Supporting documentation for studies

Before submitting your study for all necessary approvals you will need to prepare your supporting documentation.  This includes preparation of a full protocol, information sheets for all participants, consent forms and other necessary information (such as invitation letters, questionnaires etc).

In addition, the following documentation is required for submission for HRA approval to enable participating NHS organisations in England to assess and confirm their capacity and capability to deliver the research:

  • completed HRA Schedule of Events (SoE) and Statement of Activities (SoA) templates for non-commercial studies; templates  and guidance on their completion can be found here.
  • for commercially sponsored studies, completed   NIHR Industry Costing Template and the commercial template agreement(s) must be submitted. 


The research protocol forms an essential part of a research project. It is a document that describes, in detail, the plan for conducting the study. The study protocol explains the purpose and function of the study as well as how to carry it out and will act as a ‘manual’ for members of the research team to ensure adherence to the methods outlined.

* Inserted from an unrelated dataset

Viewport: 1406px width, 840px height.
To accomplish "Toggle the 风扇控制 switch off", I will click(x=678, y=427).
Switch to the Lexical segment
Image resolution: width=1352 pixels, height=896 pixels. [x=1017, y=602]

As the study gets underway, it can then be used to monitor the study’s progress and evaluate its outcomes. 

The HRA is in the process of developing a suite of protocol guidance and templates for different study types.  Currently a draft template is available for qualitative studies only.  Further detail can be found on the HRA website.


Participant Information Sheets and Consent Forms

The Participant Information Sheet and Consent Form are key documents and a major consideration during ethical review.  These are the documents that will explain your study to potential participants and help them to make an informed decision as to whether to participate.  The preparation of you Patient Information Sheets and Consent Forms will be dictated by the design of your study and the participants involved, as it may be necessary to prepare multiple types of information sheet (e.g. for patients, for carers, for children of different age groups).  Guidance on the content and considerations for preparing participant information sheets and consent form can be found on the HRA website.


If you are inviting participants to participate in your study by post, you might also consider preparing a summary information sheet (1-2 page) to accompany your invitation letter.


Participant Invitation Letters

Depending on the design of your study it is common for participants, particularly in primary care, to be invited to take part in the study by post.  You will therefore need to prepare appropriate invitation letters which can be put on appropriate headed paper and sent out by the participants clinician to allow patients to express an interest in the study.  You should consider:

  • What are you telling them about why they have been approached? (as searches on practice systems may be broad – are you inviting patients who “might” have the condition being studied rather than those who have a confirmed diagnosis?). 

  • Is it clear where study visits are being held? (if they have to attend the hospital, this should be made clear)

  • How participants reply – who will they contact?  How will responses be collated?

  • Will you need to follow-up on any invitation letters and how will you do this?


You may want to consider PPI input into design of any patient facing material and the overall approach to participants.